§ DO THIS: In the post about the Lie algebra of $SL_n$, which ideal of $k[G]$ defines the subgroup $H = SL_n$?

§ TEXT TO READ:
%%

I am currently reading the book "Linear Algebraic Group" by Springer, more precisely in chapter 4 where Lie algebras of linear algebraic groups are introduced. I would like to prove that the Lie algebra of $SL_n$ is given by the algebra $\mathfrak{sl}_n$ of $n\times n$ matrices with trace zero using the formalism developped in the book.
Let $k$ be an algebraically closed field and consider the linear algebraic group $G=GL_n$, whose affine algebra is given by $k[G]=k[T_{i,j},\Delta^{-1}]_{1\leq i,j \leq n}$ where $\Delta=\det(T_{i,j})$. Inside $G$, we have the subgroup $H = SL_n$ which is Zariski closed in $G$, hence it is again a linear algebraic group whose affine algebra is $k[H]=k[T_{i,j}]/(\Delta - 1)$.
I know already that the Lie algebra $L(G)$ of $G$ can be identified with the algebra $\mathfrak{gl}_n$ of $n\times n$ matrices with usual Lie brackets. That is because the $k$-derivations of $k[G]$ commuting with all left translations are exactly the $D_X$ for $X=(x_{i,j})\in \mathfrak{gl}_n$, defined by $$D_XT_{i,j}:=-\sum_{h=1}^nT_{ih}x_{hj}$$ To compute the Lie algebra $L(H)$ of $SL_n$, the book recommends to proceed in the following manner. I let $J=(\Delta-1)$ be the ideal of $k[G]$ defining $H$, and I consider $\mathcal D_{G,H}$ the set of all the $k$-derivations of $k[G]$ preserving $J$. Then, there is a natural isomorphism $$\mathcal D_{G,H}\cap L(G) \cong L(H)$$ Whence, to prove that $L(H)$ identifies with $\mathfrak{sl}_n$, I need to show the following:
We have $D_X(\Delta - 1) \in (\Delta - 1)$ if and only if $\operatorname{Trace}(X)=0$.
By argueing on dimension, it is actually enough to just prove that $D_X(\Delta - 1) \in (\Delta - 1)$ for $X = E_{i,j}$ or $E_{i,i}-E_{j,j}$ for $i\not = j$. I thought that it would be easy enough, but well... The computations are terrible and I can't reach the desired conclusion (even considering the case $n=2$).
Is there any "clever" way to tackle this problem ? Also, is there maybe another way to characterize the Lie algebra that would make the argument more direct ?
I believe I have found another way of argueing that $L(SL_n)$ is identified with $\mathfrak{sl}_n$ by computing the tangent space $T_{I_n}SL_n$ rather than by considering left-invariant derivations. Recall that $G = GL_n$ and $H = SL_n$.

%%

§ SUPPLIED DATA:
%%

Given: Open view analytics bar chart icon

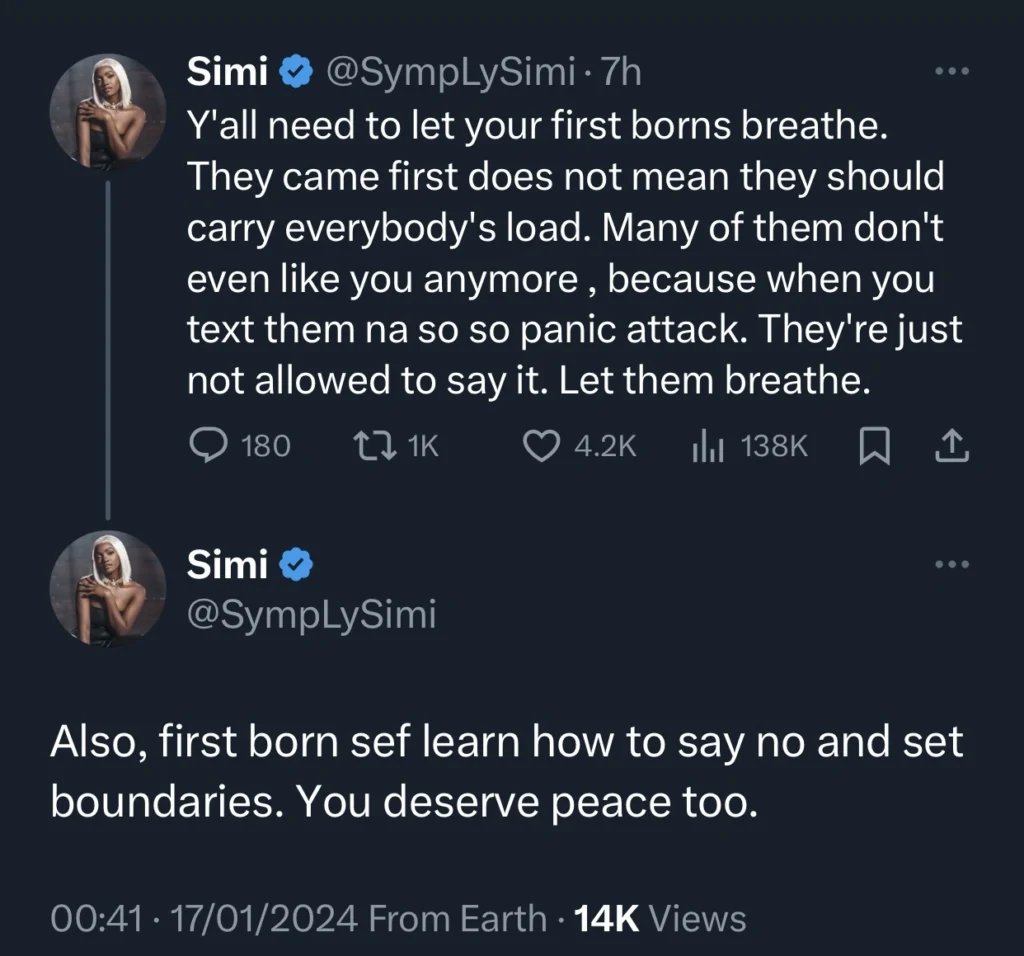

%%

§ TASK ANSWER: The ideal $J = (\Delta - 1)$, where $\Delta = \det(T_{i,j})$.